Deteksi Dini dan Kewaspadaan Terhadap Terorisme Harus Terus Ditingkatnya

Semarang –  Indonesia mencatat prestasi apik dalam upaya
penanggulangan terorisme di tahun 2023 yaitu zero terrorist attack
atau tidak ada serangan teroris. Namun kondisi itu tidak boleh membuat
lengah, tapi deteksi dini dan kewaspadaan harus terus ditingkatkan.

Hal itu dikatakan oleh Ketua Forum Koordinasi Pencegahan Terorisme
(FKPT) Jawa Tengah, Prof Dr Syamsul Ma’arif MAg saat menjelaskan
temuan perilaku tindakan mengarah ke terorisme berdasarkan presentasi.

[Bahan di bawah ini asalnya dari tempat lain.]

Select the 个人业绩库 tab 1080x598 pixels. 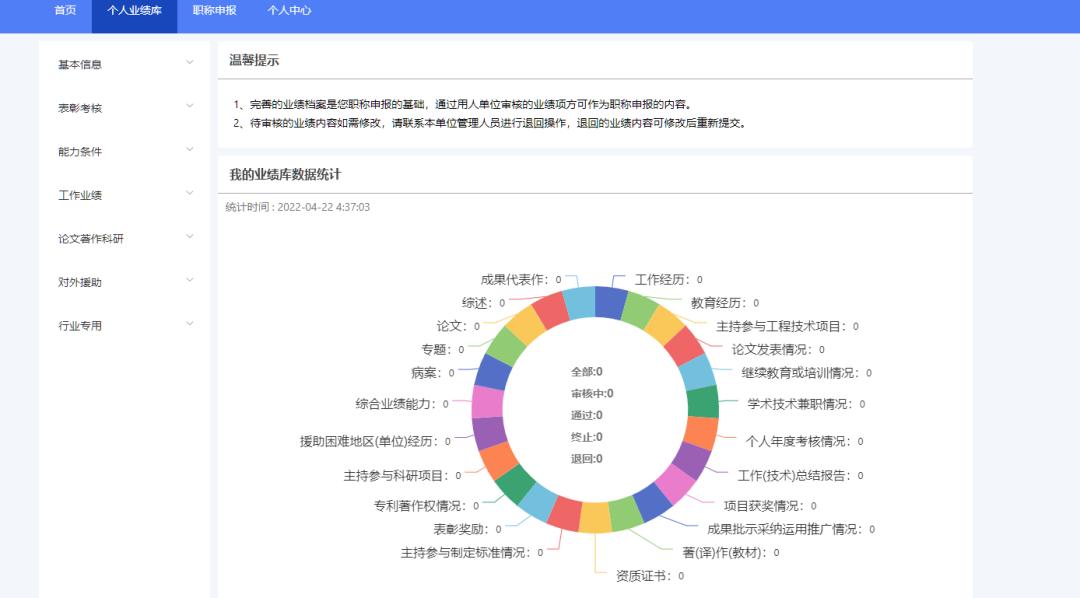[x=134, y=13]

“Kita harus tetap waspada, lakukan upaya deteksi dini dan pemetaan.
Sekalipun tahun 2023 zero kasus, pemikiran radikalisme akan tetap
berkembang dan bisa menjadi bom waktu. Lebih-lebih pola dan strategi
yang dipakai kelompok radikal senantiasa berubah dan berkembang dari
waktu ke waktu. Meskipun dengan tujuan sama menciptakan teror dan
kerusakan masyarakat. Melalui strategi proxy war untuk penyemaian
intoleransi, memecah belah dan melemahkan persatuan NKRI,”,ungkap Prof
Syamsul pada Senin (24/6/2024).

Forum Koordinasi Pencegahan Terorisme (FKPT) Jawa Tengah baru-baru ini
menggelar Coaching Enumerator Indeks Potensi Radikalisme (IPR) dan
Indeks Risiko Terorisme (IRT) Tahun 2024 yang diikuti sebanyak 57
peserta terdiri dari 27 enumerator IPR dan 30 enumerator IRT.

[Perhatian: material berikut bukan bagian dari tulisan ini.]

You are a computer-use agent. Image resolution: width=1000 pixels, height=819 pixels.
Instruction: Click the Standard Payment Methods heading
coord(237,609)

Lebih lanjut, Prof Syamsul Ma’arif, M.Ag juga menyampaikan bahwa
penelitian ini dirancang untuk mendeteksi pola radikalisme pada unit
sample kabupaten dan kota terpilih dalam skala nasional, sehingga
enumerator dituntut untuk jeli, teliti dan detail dalam setiap proses
pengumpulan data di lapangan.

“Penelitian ini berskala nasional dengan unit sampel di beberapa
kabupaten kota terpilih. Maka, enumerator harus jeli, teliti dan
detail dalam proses pengambilan data-data. Validitas data tergantung
enumerator, maka memastikan terjun ke lapangan adalah suatu
keharusan,” ujar Prof Syamsul yang juga menjadi Pengasuh Pesantren
Riset Al-Khawarizmi  Semarang.

Enumerator harus bisa menjadi bagian kebudayaan masyarakat setempat
dengan pendekatan “Living perspective”, yaitu dapat meleburkan diri
dalam masyarakat. Sehingga dalam proses pengumpulan data harus sebisa
mungkin terintegrasi dan menjadi bagian komunitas dan kebudayaan
masyarakat.

“Senantiasa menjunjung tinggi etika dan sopan santun seperti dalam
upaya penggalian data; bagaimana masyarakat menyelesaikan permasalahan
berbasis kearifan lokal, dan potret digital masyarakat, semua itu
harus dilakukan dengan etis, riang gembira dan professional,”
imbuhnya.

Sebelum mengakhiri sambutannya, ia memberikan pesan kepada enumerator
agar bersungguh-sungguh dalam menjalankan misi penelitian ini.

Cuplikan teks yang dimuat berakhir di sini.